The mechanism of action of lithium is unknown. It may include alterations in transmembrane ion flux and / or reduction in phosphatidylinositide turnover, which lead to mood stabilization.
- Gastro intestinal disturbance
- Fine tremor
- Blocking of ADH action and tubulointerstitial damage. This nephrogenic diabetes insipidus causes polydipsia and poyuria
- Weight gain and oedema
- Exacerbation of psoriasis
- Goitre (hypothyroidism more common than hyperthyroidism) and thyroid dysfunction
- Lithium intoxication (blurred vision, worsening gastrointestinal symptoms, drowsiness, ataxia, coarse tremor)
- Severe toxicity (hyper-reflexia, convulsions, psychosis, syncope, renal insufficiency)
- Extra-pyramidal side effects
- Renal impairment
It’s worth noting that Lithium's manufacturer states that side effects are usually related to serum lithium concentration and are less common in patients with plasma lithium concentrations below 1.0 mmol/l. Due to Lithium's narrow therapeutic/toxic ratio the patient should have serum levels checked regularly and aim for a level of 0.4-1mmol/L (or 0.8-1mmol/L if treating acute mania) 12 hours post dose.
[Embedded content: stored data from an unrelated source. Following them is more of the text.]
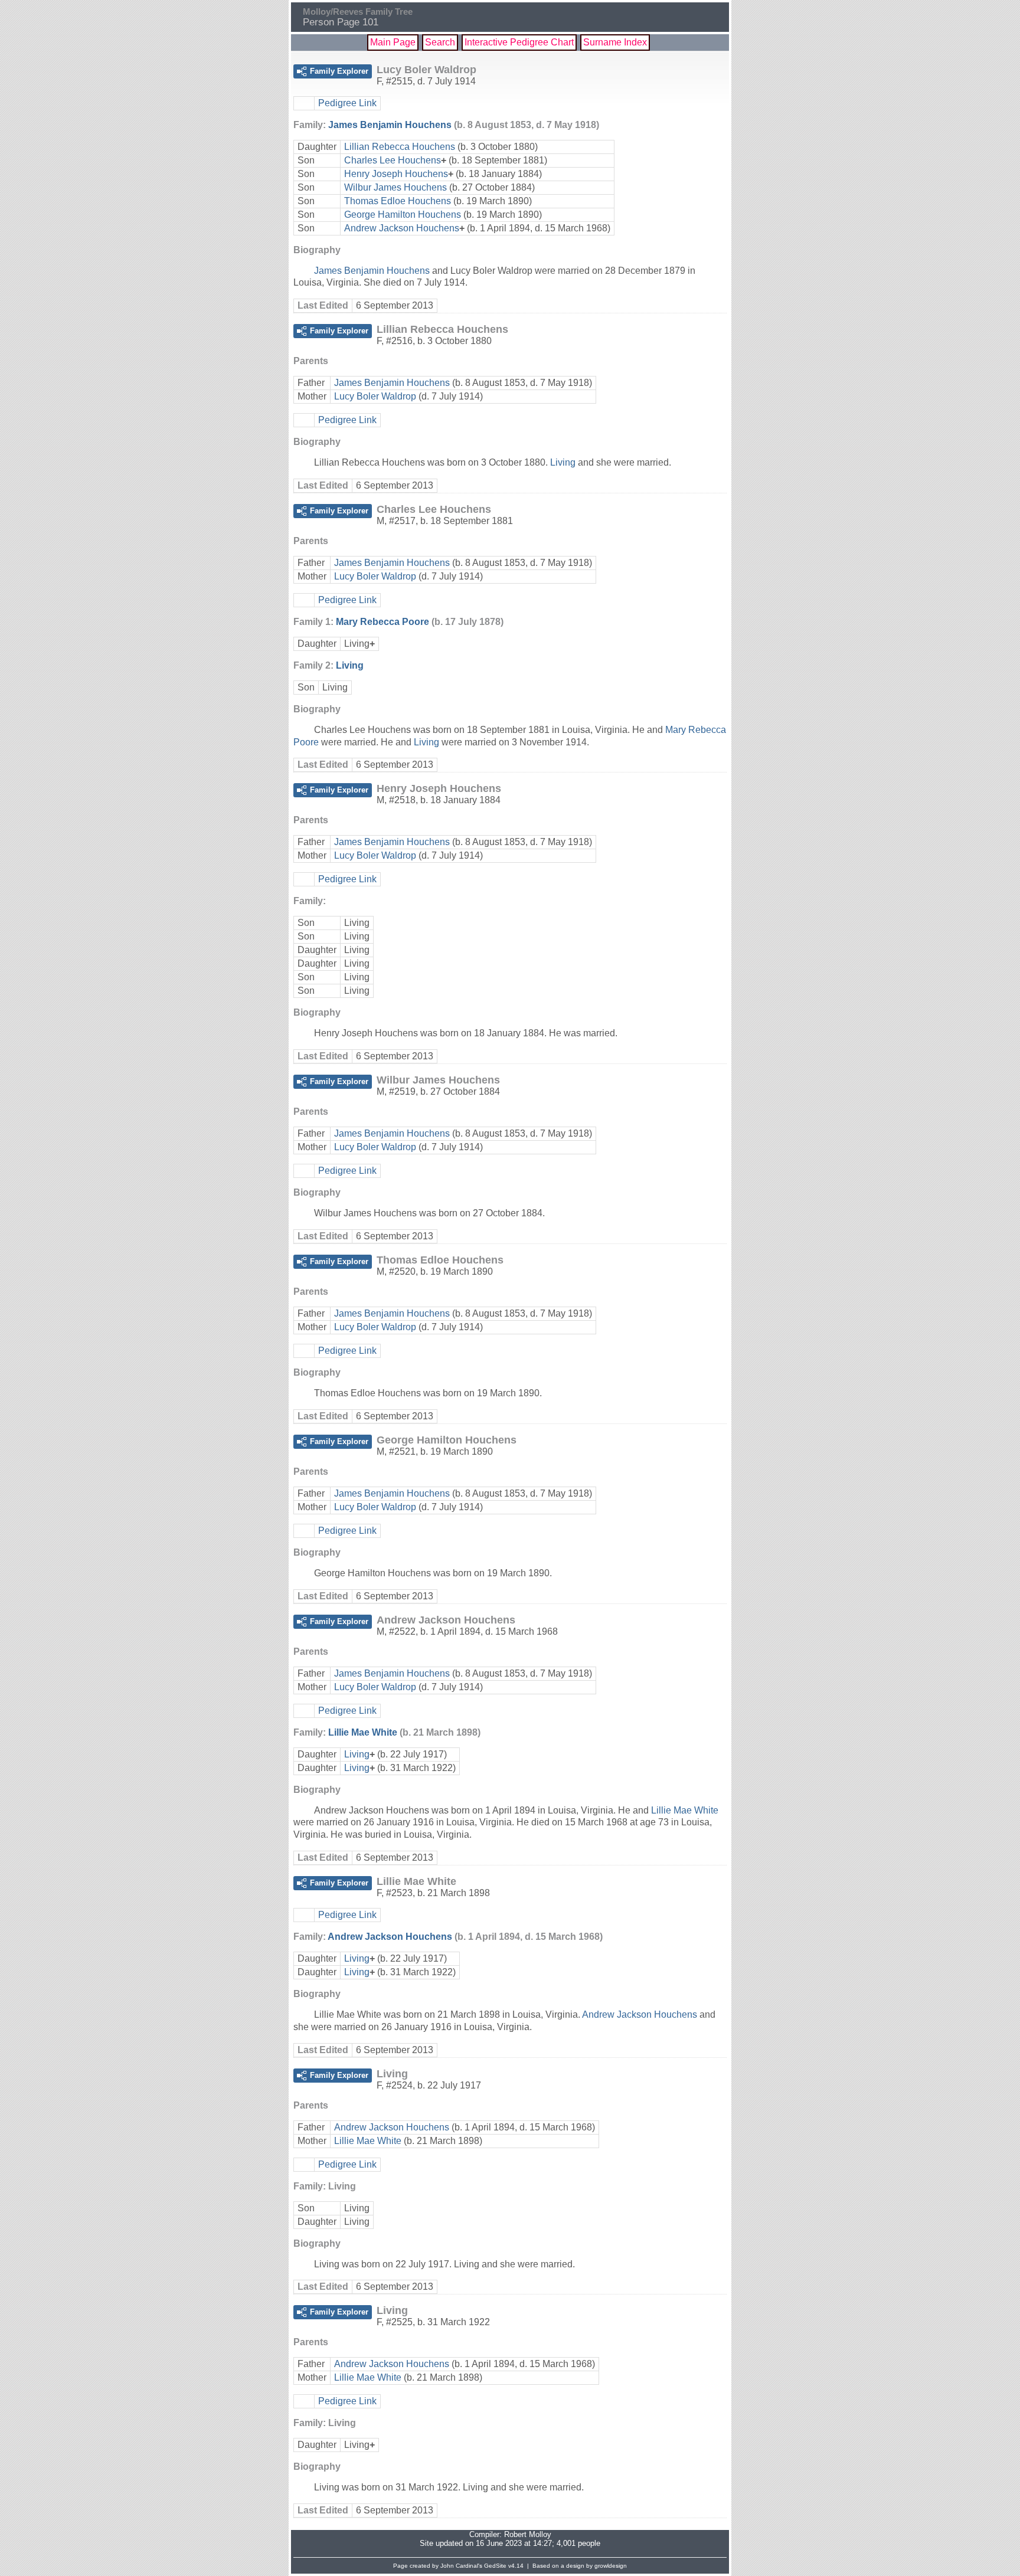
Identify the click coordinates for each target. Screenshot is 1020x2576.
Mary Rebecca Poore (382, 622)
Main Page (393, 42)
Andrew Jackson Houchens (401, 228)
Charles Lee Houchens (392, 160)
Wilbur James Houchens (395, 187)
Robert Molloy (527, 2534)
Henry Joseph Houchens (396, 174)
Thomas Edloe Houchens (397, 201)
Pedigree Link (347, 103)
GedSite (495, 2565)
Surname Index (615, 42)
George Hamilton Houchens (402, 215)
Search (440, 42)
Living (563, 462)
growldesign (610, 2565)
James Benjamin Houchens (390, 125)
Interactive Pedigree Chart (519, 42)
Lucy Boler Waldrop (375, 396)
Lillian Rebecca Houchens (399, 147)
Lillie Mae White (362, 1732)
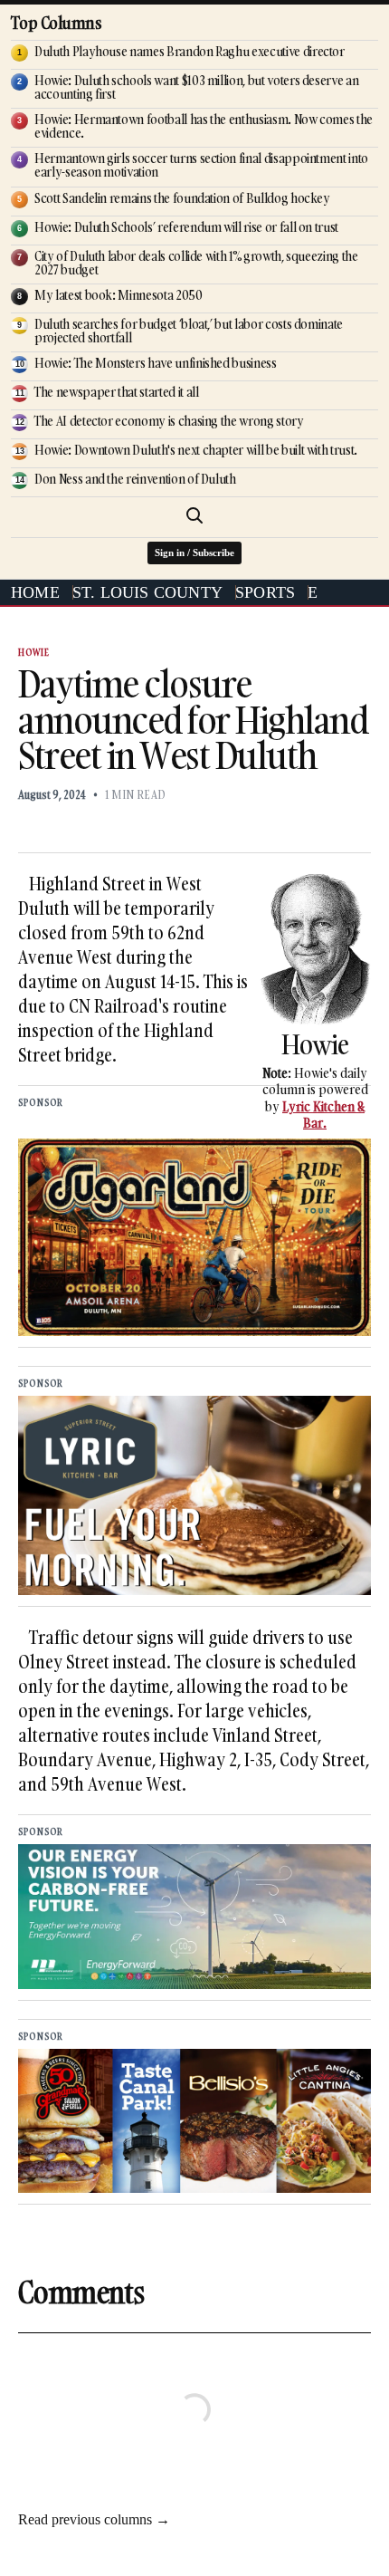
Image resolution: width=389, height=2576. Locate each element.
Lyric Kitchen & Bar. (323, 1114)
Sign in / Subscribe (194, 552)
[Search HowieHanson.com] (194, 515)
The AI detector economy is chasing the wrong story (169, 421)
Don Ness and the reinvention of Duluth (135, 478)
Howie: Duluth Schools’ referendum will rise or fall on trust (186, 227)
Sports (265, 592)
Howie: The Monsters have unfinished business (155, 363)
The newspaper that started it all (116, 392)
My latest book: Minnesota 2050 (118, 295)
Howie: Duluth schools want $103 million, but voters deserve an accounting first (196, 87)
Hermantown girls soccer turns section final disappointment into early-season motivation (201, 164)
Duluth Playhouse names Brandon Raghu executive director (189, 51)
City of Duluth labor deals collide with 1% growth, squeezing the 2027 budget (196, 262)
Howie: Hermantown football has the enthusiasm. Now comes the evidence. (203, 125)
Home (35, 592)
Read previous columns (94, 2519)
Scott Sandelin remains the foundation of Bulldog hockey (182, 198)
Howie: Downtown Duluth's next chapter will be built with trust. (195, 450)
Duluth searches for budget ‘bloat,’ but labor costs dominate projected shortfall (188, 330)
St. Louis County (147, 592)
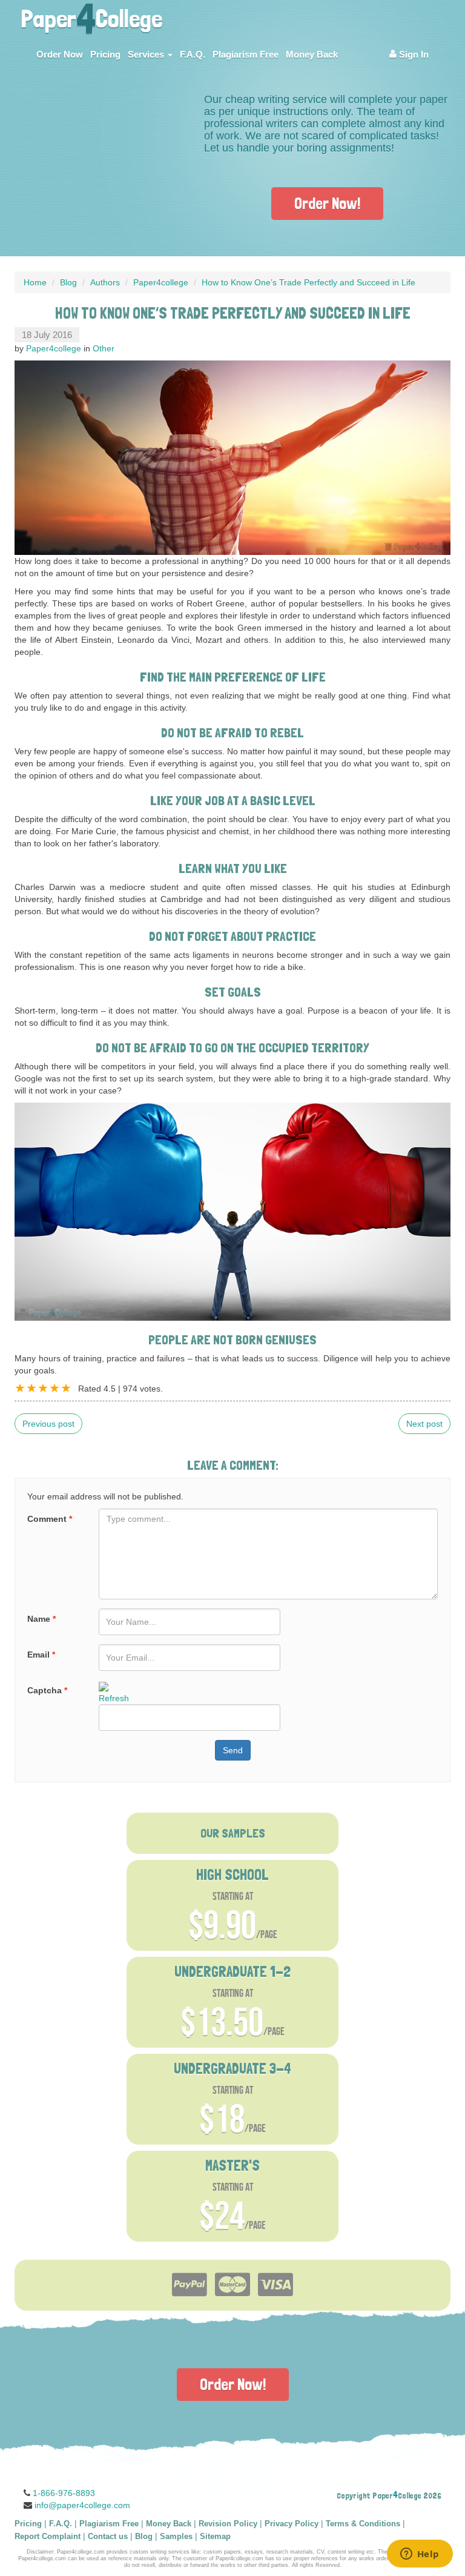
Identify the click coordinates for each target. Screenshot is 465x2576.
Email (41, 1654)
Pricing (105, 54)
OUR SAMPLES (232, 1833)
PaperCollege (91, 15)
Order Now (59, 54)
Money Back (312, 54)
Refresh (114, 1698)
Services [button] (147, 54)
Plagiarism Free (246, 54)
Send (233, 1750)
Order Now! (327, 203)
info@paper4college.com (82, 2505)
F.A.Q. (192, 54)
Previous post (48, 1424)
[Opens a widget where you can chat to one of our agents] (419, 2555)
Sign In (413, 54)
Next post (424, 1424)
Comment (49, 1519)
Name (41, 1619)
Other (103, 348)
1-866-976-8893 (64, 2493)
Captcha (47, 1690)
Lithium patients should also have their renal function, BMI, thyroid function and cardiac function monitored intermittently also.
Patients should be counselled to maintain adequate fluid intake and avoid dietary changes which, might result in increased or decreased sodium intake. Patients with diarrhoea or vomiting should suspend their lithium. Patients should also be warned that lithium may impair performance of skilled tasks (e.g driving). 'Lithium cards' with advice are available for patients. Lithium should be withdrawn slowly.
Lithium is absorbed from the gastrointestinal tract and is excreted by the kidneys. It can take days to start to act. Lithium salts have a narrow therapeutic / toxic ratio - serum lithium concentration should be measured regularly.